The finite difference scheme I'm using is centered second order in space and time: $$ \frac{u(x_j,t_{i+1})-2u(x_j,t_{i})+u(x_j,t_{i-1})}{(\Delta t)^2} = c^2\frac{u(x_{j+1},t_{i})-2u(x_{j},t_{i})+u(x_{j-1},t_{i})}{(\Delta x)^2}. $$

To approximate the initial condition $u_t(x,0)=0$, I tried both the first order forward approximation $$ \frac{u(x_j,t_{j+1})-u(x_j,t_{j})}{\Delta t}=0, $$ and the second order centered approximation $$ \frac{u(x_j,t_{j+1})-u(x_j,t_{j-1})}{2\Delta t}=0. $$ When I fix $\Delta t$ and refine $\Delta x$, both of these approximations to $u_t(x,0)=0$ seem to give an order of approximately 1.5 according to my Matlab code. The largest error looks like it occurs near the boundaries $x=\pm 2\pi$. Can anyone see what I'm doing incorrectly?

a = -2*pi;
b =  2*pi;

NN = 2.^(3:9);
for jj = 1 : length(NN)
    n = NN(jj);               %Number of grid points
    dx = (b-a)/(n-1);         %Spatial mesh spacing
    x = a : dx : b;           %Mesh in x direction
    c = 1;
    u = @(x,t) cos(c*t).*cos(x);
    u0 = u(x,0.0)';

    e = ones(n,1);
    A = spdiags([e -2*e e], -1:1, n, n);   %Laplacian matrix
    A(1,end) = 1;  A(end,1) = 1;           %Periodic boundary conditions

    T = 1;                                 %Final simulation time
    dt = 1e-3;                             %Temporal mesh spacing
    nsteps = (floor(T/dt));                %Number if time steps


    %u_old = u0;  %First order approxiation of u_t(x,0)=0.
    %u_now = u0; 

                  %Second order approxiation of u_t(x,0)=0.
    u_old = u0;
    u_now = u0 + 0.5*(dt*c/dx)^2*(A* u0);  %(approximates u(x,dt))

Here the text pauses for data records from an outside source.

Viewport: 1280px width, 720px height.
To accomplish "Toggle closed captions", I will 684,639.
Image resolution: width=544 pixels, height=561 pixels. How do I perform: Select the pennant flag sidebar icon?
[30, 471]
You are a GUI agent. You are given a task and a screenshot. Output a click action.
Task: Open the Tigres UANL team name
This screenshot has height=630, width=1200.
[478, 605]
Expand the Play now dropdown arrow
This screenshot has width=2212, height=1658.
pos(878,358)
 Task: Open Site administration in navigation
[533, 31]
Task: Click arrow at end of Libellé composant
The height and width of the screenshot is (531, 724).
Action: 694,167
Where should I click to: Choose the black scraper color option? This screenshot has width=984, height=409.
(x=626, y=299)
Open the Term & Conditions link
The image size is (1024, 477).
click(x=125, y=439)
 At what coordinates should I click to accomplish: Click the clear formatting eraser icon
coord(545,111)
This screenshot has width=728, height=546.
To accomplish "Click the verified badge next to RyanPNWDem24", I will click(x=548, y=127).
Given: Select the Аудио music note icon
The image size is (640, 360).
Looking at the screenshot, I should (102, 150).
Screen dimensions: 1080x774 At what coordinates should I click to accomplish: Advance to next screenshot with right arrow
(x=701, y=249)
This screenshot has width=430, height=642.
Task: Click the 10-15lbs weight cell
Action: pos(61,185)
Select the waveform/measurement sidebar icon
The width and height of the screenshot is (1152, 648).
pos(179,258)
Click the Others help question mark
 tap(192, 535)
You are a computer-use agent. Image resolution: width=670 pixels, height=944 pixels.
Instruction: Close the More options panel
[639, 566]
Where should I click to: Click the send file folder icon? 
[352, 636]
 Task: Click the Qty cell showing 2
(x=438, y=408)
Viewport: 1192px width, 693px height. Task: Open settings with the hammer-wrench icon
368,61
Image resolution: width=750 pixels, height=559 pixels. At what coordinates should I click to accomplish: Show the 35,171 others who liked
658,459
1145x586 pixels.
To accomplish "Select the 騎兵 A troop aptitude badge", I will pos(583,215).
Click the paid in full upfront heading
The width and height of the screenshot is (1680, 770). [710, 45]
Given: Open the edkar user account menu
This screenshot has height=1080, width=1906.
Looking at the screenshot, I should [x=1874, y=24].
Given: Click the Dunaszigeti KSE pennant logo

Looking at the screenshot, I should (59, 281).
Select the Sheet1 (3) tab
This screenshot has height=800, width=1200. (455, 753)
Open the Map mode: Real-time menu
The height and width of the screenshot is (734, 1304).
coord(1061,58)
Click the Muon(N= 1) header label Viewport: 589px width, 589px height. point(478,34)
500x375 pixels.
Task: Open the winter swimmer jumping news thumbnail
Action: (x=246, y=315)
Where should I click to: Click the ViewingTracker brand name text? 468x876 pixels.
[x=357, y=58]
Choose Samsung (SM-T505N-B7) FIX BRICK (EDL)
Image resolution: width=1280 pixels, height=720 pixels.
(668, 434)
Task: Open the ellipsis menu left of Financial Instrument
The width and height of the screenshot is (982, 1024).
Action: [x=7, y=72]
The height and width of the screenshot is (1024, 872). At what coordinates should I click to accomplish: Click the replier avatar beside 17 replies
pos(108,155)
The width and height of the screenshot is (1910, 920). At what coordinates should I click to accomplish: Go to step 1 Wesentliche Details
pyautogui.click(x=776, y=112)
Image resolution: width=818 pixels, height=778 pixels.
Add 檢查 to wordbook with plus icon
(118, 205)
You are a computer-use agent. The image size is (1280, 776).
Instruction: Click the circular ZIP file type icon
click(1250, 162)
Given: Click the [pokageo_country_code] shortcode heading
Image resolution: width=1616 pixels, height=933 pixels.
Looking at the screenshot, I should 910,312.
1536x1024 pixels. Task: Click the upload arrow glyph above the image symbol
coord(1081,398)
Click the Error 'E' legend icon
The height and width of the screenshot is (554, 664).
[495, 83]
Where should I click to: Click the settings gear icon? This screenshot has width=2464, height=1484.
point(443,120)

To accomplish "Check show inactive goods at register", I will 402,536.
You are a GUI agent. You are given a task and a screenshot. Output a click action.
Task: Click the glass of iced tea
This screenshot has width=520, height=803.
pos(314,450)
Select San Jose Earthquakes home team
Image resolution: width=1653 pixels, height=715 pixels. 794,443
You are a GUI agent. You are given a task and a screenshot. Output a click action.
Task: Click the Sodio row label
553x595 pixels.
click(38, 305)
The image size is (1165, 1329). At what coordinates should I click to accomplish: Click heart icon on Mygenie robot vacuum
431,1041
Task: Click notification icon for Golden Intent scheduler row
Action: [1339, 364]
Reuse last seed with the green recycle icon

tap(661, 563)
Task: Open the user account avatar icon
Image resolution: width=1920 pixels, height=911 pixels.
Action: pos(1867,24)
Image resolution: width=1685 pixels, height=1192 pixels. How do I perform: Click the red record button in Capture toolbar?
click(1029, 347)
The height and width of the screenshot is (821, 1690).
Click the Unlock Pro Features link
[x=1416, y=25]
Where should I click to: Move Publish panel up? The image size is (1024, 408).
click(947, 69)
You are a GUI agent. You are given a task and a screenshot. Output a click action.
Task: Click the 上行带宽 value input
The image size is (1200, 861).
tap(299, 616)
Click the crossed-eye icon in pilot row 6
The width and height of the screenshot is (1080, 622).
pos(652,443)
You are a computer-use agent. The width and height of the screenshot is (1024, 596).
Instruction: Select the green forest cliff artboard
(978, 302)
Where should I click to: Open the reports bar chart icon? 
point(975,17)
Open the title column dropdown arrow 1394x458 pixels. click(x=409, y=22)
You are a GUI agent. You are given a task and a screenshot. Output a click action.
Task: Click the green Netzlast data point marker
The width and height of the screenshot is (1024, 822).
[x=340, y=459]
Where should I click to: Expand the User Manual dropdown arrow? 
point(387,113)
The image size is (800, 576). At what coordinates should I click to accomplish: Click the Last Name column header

    for ii = 2 : nsteps  %First time step was directly above
       u_new = 2*u_now - u_old + (dt*c/dx)^2*(A* u_now);
       u_old = u_now;
       u_now = u_new;
    end

    LI(jj) =  norm(u_new - u(x,T)',inf);
    L2(jj) = dx*norm(u_new - u(x,T)',2);
    if ( jj > 1 )  %Look at order of convergence
       log ( L2(jj-1)/L2(jj) ) / log ( 2 ) 
    end
end

figure(1)
semilogy( L2,'-')
figure(2)
plot(x,u_new,'ro-',x,u(x,T),'--')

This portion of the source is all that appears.